Thursday, 21 June 2012

A very different week


Its been raining on and off since Sunday, mostly the soft drizzly rain that our British family and friends know so well. Sunday was hard! We were down at the stadium from just after breakfast, it was windy and cold and we chose to watch Ryan and Ethan’s games from the grandstand rather than the sidelines. By the time their games were done they were muddy and wet, from head to toe. Just before lunch we headed home and quickly changed into warm, dry clothes! Ryan is a real die-hard and asked that I take him back to watch the finals and see the prize giving – and I did. Dieter stayed home, holding the fort with Ethan, Jed and Aimee. The whole tournament experience was great and the boys loved it!

Since we never got a chance to rest over the weekend, we pretty much took Monday and Tuesday very slowly! It rained almost all day on Monday and I don’t think we ended up going to football in the afternoon, but we did spend the morning doing small tasks around town when we visited the library, home affairs (to eventually apply for Ethan and Aimee’s SA passports), the fruit/veg shop and material shop.

Slowly, slowly we have added Math and reading and other activities to our days since then. Ryan and Jed are cruising through percentages and converting decimal fractions into percentages. (Again I LOVE the way Singapore Maths makes all these things look so easy!) Ethan has finished numbers up to 30 and is now learning Time – today he whizzed through a whole handful of lessons which were a basic introduction to ordering the day. I’m reading ‘House of 60 Fathers’ to Ryan and Jed, another story set in rural China, and we’re loving it! Diet and I are reading lots of lovely, new stories to Ethan and Aimee that we found at the library, and we are particularly enjoying some Dr Seuss humour again!

The highlight of this week has been our visit to Red Barn free-range chicken farm this morning thanks to some of our new homeschooling friends. We were 5 moms with our children and it was a really enjoyable – and enlightening – experience! It was so picturesque on the farm between rolling hills and rivers at the bottom of the huge Outeniqua mountains! The couple who run the farm breed both broiler (to be eaten!) chickens and egg-laying chickens and also have a store on-site where they sell their chickens in amazingly convenient forms. She only has 3 ladies helping her, who work mostly by hand, but this crew know exactly what they’re doing. (This lady is also running programmes together with government initiatives to teach others to do the same, even if just for subsistence farming) I’m not sure what excited the children more: holding a week-old chick, being kissed by a horse, feeding the chickens (more like running after them!) or checking the little hen-houses for fresh eggs. I’ve never seen the workings of a free-range farm before, and it was a wonderful experience for our children too!

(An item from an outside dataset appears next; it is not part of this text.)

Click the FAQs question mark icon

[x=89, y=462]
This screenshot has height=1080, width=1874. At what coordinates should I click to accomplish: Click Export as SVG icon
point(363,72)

Today was also the last of our tri-weekly football practices. Ryan and Jed attend the practices, but in reality the arrangement affects all of us! I know I’m going to miss those afternoon chats and short walks with the other moms who have become very special to me and we’ll just have to make a plan to get together! But it is going to be so nice to just have a short break (only as long as the school holidays – 3 weeks)!